### Exercise requirements
Without the pictures, set down every line of the data exactly.

### Records for this exercise
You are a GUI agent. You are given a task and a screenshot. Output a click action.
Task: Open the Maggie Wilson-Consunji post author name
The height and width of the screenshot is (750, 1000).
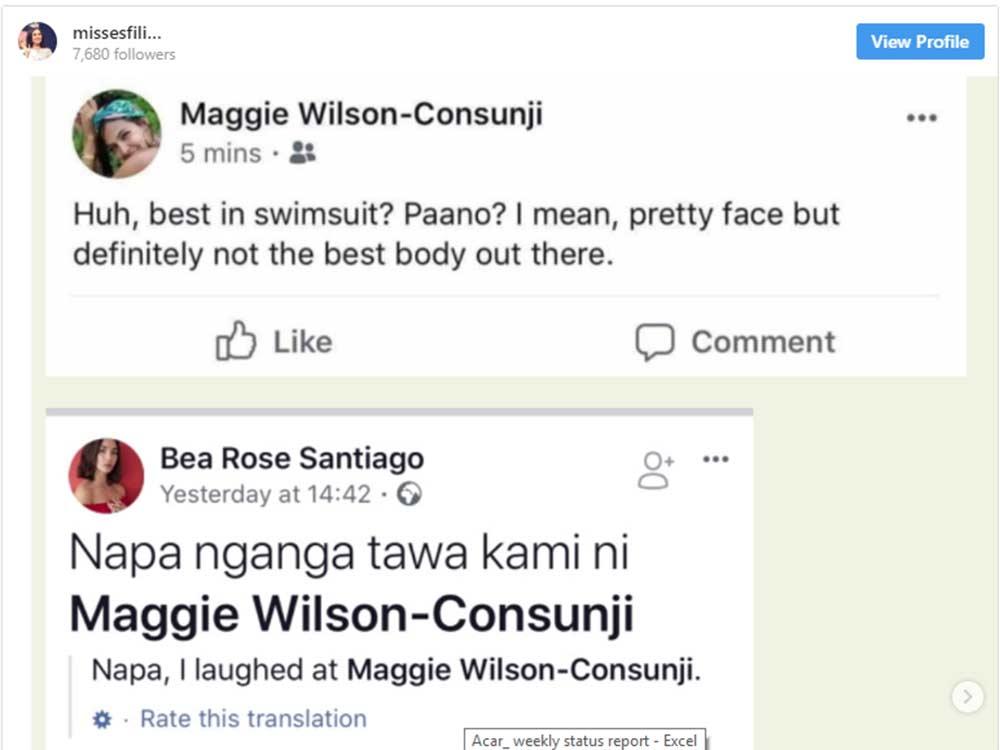coord(361,114)
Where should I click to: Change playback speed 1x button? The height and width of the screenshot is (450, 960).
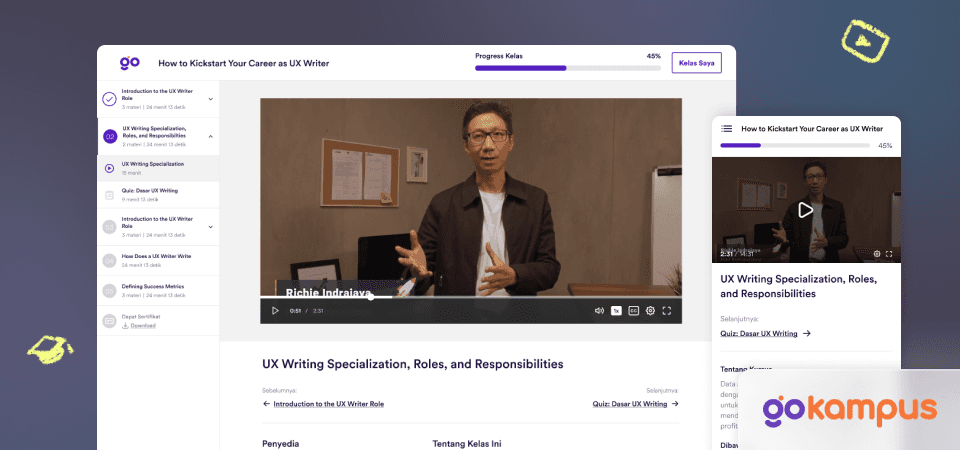click(616, 310)
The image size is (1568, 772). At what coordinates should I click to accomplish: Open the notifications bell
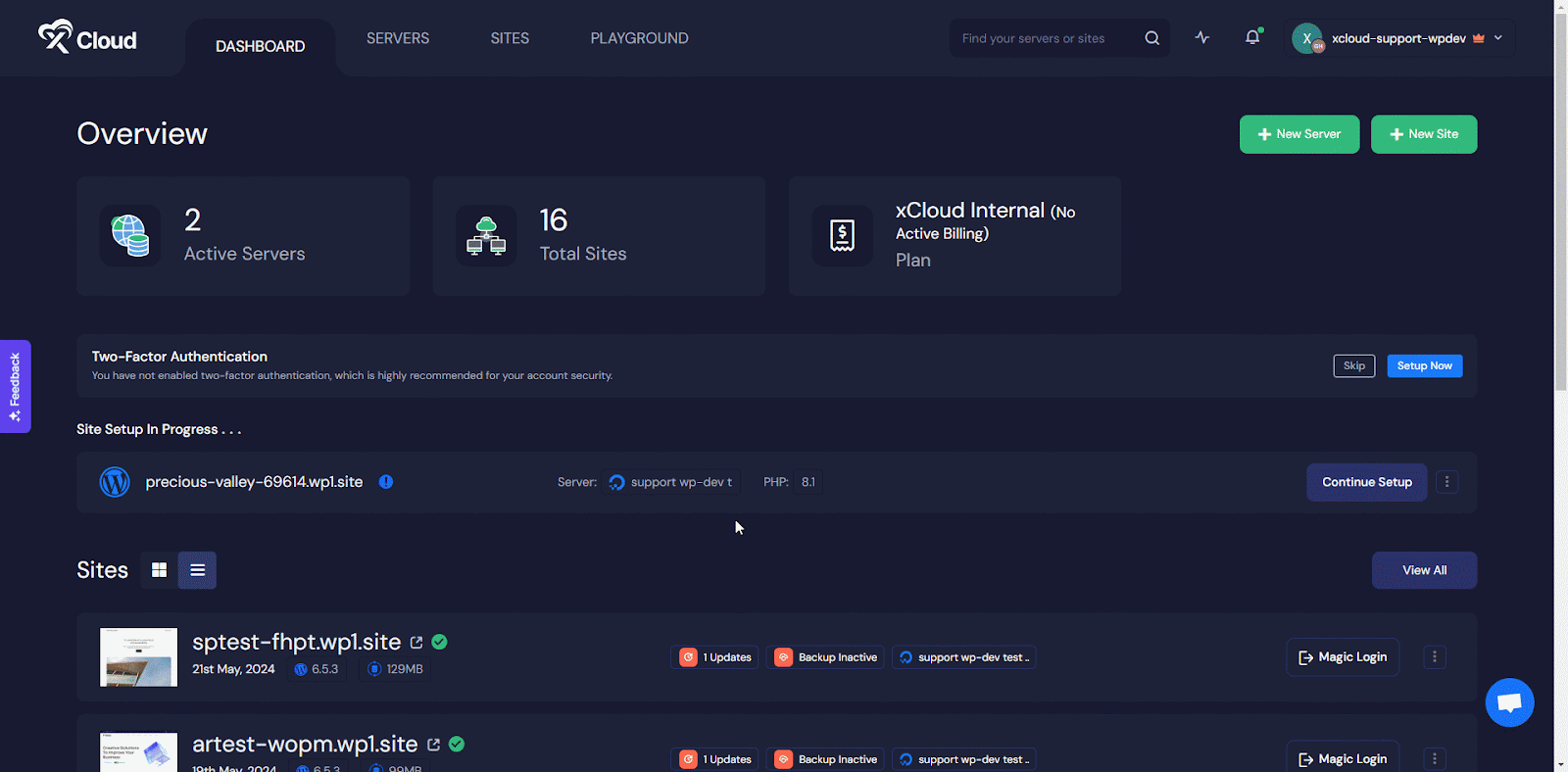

### Answer section
You are a GUI agent. You are given a task and a screenshot. Output a click action.
Task: Open the Maggie Wilson-Consunji post author name
The height and width of the screenshot is (750, 1000).
coord(361,114)
Where should I click to: Change playback speed 1x button? The height and width of the screenshot is (450, 960).
click(616, 310)
The image size is (1568, 772). At what coordinates should I click to accomplish: Open the notifications bell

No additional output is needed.